Bug Report: Error in using ner.model-annotate recipe related to `labels` argument

:bug: Bug description:
Hi :slight_smile: I'm following the "models as annotators" tutorial, trying to use spacy-medium to label 4 entities. However the argument --labels seem to be wrong, and I cannot get --label to work as expected either.

:man_walking:t4:Reproduction steps:
How can we recreate the bug?
Firstly I tried run command exactly like how tutorial states, by passing --labels ORG,PERSON,LOC,PRODUCT

Secondly, I tried not passing in --labels argument, it defaults to use all the pre-defined labels. It runs OK.

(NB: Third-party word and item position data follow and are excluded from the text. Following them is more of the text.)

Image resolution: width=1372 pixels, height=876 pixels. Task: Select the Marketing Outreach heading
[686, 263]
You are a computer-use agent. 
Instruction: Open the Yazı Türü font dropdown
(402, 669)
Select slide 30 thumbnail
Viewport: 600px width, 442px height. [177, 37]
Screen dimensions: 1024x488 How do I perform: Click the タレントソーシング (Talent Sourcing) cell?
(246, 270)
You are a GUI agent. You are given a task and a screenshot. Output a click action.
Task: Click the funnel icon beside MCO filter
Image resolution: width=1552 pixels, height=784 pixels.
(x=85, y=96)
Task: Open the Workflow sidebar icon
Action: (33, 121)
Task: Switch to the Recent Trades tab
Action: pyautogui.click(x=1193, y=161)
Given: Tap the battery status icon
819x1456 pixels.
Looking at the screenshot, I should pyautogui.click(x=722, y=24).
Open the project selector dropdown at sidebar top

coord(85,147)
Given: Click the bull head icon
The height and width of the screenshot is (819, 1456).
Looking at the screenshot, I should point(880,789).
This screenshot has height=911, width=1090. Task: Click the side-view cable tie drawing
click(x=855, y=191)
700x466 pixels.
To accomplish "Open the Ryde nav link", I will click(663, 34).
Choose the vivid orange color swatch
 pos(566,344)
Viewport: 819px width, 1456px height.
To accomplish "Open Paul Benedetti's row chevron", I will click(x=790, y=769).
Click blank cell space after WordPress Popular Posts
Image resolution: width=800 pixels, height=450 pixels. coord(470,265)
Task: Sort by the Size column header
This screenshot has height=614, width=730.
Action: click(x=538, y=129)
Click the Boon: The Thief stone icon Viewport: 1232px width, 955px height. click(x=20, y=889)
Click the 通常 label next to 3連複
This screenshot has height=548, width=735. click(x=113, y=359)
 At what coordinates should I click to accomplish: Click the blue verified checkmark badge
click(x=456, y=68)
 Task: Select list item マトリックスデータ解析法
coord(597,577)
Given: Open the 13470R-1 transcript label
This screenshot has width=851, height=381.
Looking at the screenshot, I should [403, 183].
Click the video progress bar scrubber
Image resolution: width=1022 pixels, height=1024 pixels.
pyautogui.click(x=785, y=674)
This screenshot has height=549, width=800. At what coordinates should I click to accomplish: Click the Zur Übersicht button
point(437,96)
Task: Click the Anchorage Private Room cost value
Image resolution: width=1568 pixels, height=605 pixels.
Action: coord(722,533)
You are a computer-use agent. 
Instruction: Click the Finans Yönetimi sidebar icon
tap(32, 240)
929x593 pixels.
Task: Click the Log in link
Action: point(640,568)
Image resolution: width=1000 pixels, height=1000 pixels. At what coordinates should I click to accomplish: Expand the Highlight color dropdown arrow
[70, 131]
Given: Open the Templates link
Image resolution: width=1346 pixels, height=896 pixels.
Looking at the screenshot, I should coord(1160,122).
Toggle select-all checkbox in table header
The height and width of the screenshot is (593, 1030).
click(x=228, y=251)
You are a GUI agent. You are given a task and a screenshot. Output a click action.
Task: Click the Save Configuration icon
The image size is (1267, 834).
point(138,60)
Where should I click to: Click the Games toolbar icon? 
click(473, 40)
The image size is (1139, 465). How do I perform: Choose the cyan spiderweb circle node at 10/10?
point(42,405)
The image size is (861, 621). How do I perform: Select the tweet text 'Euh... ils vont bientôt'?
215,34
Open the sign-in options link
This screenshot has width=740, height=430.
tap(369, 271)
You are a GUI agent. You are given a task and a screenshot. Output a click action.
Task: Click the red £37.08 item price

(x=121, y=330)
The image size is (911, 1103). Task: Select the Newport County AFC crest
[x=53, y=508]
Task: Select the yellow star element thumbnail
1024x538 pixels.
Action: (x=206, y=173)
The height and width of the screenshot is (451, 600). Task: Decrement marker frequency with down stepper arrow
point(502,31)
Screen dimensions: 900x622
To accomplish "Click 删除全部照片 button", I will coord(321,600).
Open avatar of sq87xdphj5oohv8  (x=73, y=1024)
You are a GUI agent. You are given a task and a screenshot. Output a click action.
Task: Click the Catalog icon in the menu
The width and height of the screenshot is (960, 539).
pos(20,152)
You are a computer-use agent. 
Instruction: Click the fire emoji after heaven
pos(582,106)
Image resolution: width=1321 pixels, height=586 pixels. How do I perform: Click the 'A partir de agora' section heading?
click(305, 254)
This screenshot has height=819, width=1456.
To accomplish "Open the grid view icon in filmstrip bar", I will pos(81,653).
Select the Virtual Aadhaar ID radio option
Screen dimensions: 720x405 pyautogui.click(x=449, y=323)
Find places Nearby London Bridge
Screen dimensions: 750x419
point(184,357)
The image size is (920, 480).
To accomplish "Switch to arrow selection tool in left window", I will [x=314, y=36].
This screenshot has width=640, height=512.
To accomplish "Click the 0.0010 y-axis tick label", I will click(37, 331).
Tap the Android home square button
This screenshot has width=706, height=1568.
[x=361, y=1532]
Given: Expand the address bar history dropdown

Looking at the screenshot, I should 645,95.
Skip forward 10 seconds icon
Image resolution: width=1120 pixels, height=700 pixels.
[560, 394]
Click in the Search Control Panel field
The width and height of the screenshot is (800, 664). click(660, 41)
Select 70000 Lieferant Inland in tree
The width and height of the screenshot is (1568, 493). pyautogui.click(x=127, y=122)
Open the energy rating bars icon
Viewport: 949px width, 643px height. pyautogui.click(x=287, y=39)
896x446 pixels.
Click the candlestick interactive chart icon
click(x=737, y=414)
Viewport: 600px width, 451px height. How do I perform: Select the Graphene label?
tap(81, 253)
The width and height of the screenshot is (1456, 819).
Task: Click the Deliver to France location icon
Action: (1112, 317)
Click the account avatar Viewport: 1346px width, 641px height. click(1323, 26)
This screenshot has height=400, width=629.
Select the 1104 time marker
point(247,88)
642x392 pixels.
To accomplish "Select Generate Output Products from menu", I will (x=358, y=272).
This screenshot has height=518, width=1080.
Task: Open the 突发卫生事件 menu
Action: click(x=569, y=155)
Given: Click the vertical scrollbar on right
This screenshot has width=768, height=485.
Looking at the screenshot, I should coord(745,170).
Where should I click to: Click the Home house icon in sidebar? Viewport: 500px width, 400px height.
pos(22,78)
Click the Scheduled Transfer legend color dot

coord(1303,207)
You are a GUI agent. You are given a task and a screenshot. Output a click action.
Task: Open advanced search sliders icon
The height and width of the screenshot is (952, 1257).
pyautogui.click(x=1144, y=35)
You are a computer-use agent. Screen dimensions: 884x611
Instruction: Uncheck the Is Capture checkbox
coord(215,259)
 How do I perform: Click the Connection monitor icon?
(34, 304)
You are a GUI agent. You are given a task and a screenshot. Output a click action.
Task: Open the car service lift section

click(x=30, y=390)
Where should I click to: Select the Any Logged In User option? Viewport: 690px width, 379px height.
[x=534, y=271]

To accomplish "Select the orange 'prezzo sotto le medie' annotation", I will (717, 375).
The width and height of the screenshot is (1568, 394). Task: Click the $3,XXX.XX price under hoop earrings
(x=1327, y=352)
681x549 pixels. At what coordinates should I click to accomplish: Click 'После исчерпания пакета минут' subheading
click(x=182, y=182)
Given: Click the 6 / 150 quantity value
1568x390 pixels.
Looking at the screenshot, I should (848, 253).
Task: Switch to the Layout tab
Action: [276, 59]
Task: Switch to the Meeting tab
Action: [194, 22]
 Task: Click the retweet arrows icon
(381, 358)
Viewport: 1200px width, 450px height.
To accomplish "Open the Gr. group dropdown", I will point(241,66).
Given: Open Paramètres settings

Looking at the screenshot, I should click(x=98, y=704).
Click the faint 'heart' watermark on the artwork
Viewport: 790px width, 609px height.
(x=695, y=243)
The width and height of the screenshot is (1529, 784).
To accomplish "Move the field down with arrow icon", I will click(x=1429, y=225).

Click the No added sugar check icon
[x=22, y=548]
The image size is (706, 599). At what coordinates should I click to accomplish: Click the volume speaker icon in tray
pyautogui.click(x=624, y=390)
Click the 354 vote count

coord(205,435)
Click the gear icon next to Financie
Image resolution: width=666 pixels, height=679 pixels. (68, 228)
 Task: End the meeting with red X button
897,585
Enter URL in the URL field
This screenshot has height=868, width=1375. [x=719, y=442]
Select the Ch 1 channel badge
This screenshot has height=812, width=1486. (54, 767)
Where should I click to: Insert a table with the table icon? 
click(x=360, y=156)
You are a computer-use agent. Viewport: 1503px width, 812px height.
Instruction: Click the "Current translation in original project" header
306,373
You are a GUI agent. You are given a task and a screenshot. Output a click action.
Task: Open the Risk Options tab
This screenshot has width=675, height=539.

I then tried to pass by --label ORG,PERSON,LOC,PRODUCT. Note it's label rather than labels. It runs, but does not process any annotation, as you notice the progress states is 0%, rather than 100% like previous step.

:desktop_computer: Environment variables:
Version 1.15.6
License Type Prodigy Personal
Platform macOS-10.16-x86_64-i386-64bit
Python Version 3.9.13
spaCy Version 3.7.5

Welcome to the forum @foreveryang0208 :wave:

There's definitely a mistake in the video tutorial around minute 9. I'm guessing it's because it was recorded with a version of the recipe that wasn't 100% final.
Sorry about that!
The right argument name is --label. Btw. you can always run the recipe with just the -h flag to get CLI help on the arguments.

The reason why none of the examples gets annotated on your second pass is that the ner.model-annotate recipe filters out the examples that were already annotated by the model as defined via model-alias argument.
In other words, since in your second command (with the subset of labels) you use the same target dataset and the same model-alias - all examples are filtered out because they are considered to be already annotated by en_core_web_md. So for your experiment to work, you should change the target dataset name (or model alias name) to get the recipe to annotate all examples again.

1 Like

Thank you @magdaaniol ! That's very helpful!